WHAT IS EXPECTED
Copy each of the lines below word for word.

Rows from a dataset
================================

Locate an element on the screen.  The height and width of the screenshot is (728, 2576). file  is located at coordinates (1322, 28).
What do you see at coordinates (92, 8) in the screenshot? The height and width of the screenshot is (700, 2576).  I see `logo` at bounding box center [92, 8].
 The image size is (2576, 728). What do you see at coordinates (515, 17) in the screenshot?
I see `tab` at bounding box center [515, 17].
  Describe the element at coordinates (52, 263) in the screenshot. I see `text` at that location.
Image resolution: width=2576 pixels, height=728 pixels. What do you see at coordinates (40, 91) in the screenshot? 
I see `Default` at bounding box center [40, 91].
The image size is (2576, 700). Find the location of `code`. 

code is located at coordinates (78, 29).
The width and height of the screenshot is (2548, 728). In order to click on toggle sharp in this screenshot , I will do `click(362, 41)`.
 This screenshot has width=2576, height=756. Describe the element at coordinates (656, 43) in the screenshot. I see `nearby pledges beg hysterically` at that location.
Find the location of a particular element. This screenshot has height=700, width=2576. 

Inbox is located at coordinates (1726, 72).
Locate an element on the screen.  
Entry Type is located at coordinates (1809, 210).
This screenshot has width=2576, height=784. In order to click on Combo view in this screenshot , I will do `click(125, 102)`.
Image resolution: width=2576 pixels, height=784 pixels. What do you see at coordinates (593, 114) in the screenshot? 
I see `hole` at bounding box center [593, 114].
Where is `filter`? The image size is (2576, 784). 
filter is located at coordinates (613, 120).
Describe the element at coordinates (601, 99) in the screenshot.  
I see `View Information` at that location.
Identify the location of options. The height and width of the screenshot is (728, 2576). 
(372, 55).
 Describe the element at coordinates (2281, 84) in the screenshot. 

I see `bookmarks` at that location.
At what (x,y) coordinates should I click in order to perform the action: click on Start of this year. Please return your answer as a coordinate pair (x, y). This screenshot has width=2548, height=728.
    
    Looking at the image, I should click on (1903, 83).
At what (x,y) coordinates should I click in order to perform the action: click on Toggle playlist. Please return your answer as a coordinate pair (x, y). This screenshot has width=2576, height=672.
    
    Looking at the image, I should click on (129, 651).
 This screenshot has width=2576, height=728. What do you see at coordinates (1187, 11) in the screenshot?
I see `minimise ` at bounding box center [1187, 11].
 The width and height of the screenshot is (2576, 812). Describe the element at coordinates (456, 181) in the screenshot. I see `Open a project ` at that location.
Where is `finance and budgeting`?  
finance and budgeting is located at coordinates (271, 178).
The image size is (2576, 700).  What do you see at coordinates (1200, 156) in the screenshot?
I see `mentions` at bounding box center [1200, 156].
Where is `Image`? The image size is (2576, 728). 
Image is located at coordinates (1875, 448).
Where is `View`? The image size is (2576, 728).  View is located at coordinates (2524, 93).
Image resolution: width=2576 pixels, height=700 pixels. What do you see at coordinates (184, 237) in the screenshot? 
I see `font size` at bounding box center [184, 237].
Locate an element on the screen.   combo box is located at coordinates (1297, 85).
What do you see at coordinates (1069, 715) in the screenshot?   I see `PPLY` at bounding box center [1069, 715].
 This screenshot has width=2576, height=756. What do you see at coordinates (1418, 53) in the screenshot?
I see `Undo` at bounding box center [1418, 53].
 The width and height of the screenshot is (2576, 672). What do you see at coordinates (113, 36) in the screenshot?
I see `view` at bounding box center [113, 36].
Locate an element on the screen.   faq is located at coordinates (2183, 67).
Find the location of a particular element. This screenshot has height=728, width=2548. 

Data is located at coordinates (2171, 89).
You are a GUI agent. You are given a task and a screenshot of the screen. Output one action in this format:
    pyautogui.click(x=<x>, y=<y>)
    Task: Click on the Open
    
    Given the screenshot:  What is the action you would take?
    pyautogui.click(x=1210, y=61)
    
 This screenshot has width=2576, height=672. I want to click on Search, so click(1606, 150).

================================

EXERCISE RESULT
Locate an element on the screen.  The height and width of the screenshot is (728, 2576). file  is located at coordinates (1322, 28).
What do you see at coordinates (92, 8) in the screenshot? The height and width of the screenshot is (700, 2576).  I see `logo` at bounding box center [92, 8].
 The image size is (2576, 728). What do you see at coordinates (515, 17) in the screenshot?
I see `tab` at bounding box center [515, 17].
  Describe the element at coordinates (52, 263) in the screenshot. I see `text` at that location.
Image resolution: width=2576 pixels, height=728 pixels. What do you see at coordinates (40, 91) in the screenshot? 
I see `Default` at bounding box center [40, 91].
The image size is (2576, 700). Find the location of `code`. 

code is located at coordinates (78, 29).
The width and height of the screenshot is (2548, 728). In order to click on toggle sharp in this screenshot , I will do `click(362, 41)`.
 This screenshot has width=2576, height=756. Describe the element at coordinates (656, 43) in the screenshot. I see `nearby pledges beg hysterically` at that location.
Find the location of a particular element. This screenshot has height=700, width=2576. 

Inbox is located at coordinates (1726, 72).
Locate an element on the screen.  
Entry Type is located at coordinates (1809, 210).
This screenshot has width=2576, height=784. In order to click on Combo view in this screenshot , I will do `click(125, 102)`.
Image resolution: width=2576 pixels, height=784 pixels. What do you see at coordinates (593, 114) in the screenshot? 
I see `hole` at bounding box center [593, 114].
Where is `filter`? The image size is (2576, 784). 
filter is located at coordinates (613, 120).
Describe the element at coordinates (601, 99) in the screenshot.  
I see `View Information` at that location.
Identify the location of options. The height and width of the screenshot is (728, 2576). 
(372, 55).
 Describe the element at coordinates (2281, 84) in the screenshot. 

I see `bookmarks` at that location.
At what (x,y) coordinates should I click in order to perform the action: click on Start of this year. Please return your answer as a coordinate pair (x, y). This screenshot has width=2548, height=728.
    
    Looking at the image, I should click on (1903, 83).
At what (x,y) coordinates should I click in order to perform the action: click on Toggle playlist. Please return your answer as a coordinate pair (x, y). This screenshot has width=2576, height=672.
    
    Looking at the image, I should click on (129, 651).
 This screenshot has width=2576, height=728. What do you see at coordinates (1187, 11) in the screenshot?
I see `minimise ` at bounding box center [1187, 11].
 The width and height of the screenshot is (2576, 812). Describe the element at coordinates (456, 181) in the screenshot. I see `Open a project ` at that location.
Where is `finance and budgeting`?  
finance and budgeting is located at coordinates (271, 178).
The image size is (2576, 700).  What do you see at coordinates (1200, 156) in the screenshot?
I see `mentions` at bounding box center [1200, 156].
Where is `Image`? The image size is (2576, 728). 
Image is located at coordinates (1875, 448).
Where is `View`? The image size is (2576, 728).  View is located at coordinates (2524, 93).
Image resolution: width=2576 pixels, height=700 pixels. What do you see at coordinates (184, 237) in the screenshot? 
I see `font size` at bounding box center [184, 237].
Locate an element on the screen.   combo box is located at coordinates (1297, 85).
What do you see at coordinates (1069, 715) in the screenshot?   I see `PPLY` at bounding box center [1069, 715].
 This screenshot has width=2576, height=756. What do you see at coordinates (1418, 53) in the screenshot?
I see `Undo` at bounding box center [1418, 53].
 The width and height of the screenshot is (2576, 672). What do you see at coordinates (113, 36) in the screenshot?
I see `view` at bounding box center [113, 36].
Locate an element on the screen.   faq is located at coordinates (2183, 67).
Find the location of a particular element. This screenshot has height=728, width=2548. 

Data is located at coordinates (2171, 89).
You are a GUI agent. You are given a task and a screenshot of the screen. Output one action in this format:
    pyautogui.click(x=<x>, y=<y>)
    Task: Click on the Open
    
    Given the screenshot:  What is the action you would take?
    pyautogui.click(x=1210, y=61)
    
 This screenshot has width=2576, height=672. I want to click on Search, so click(1606, 150).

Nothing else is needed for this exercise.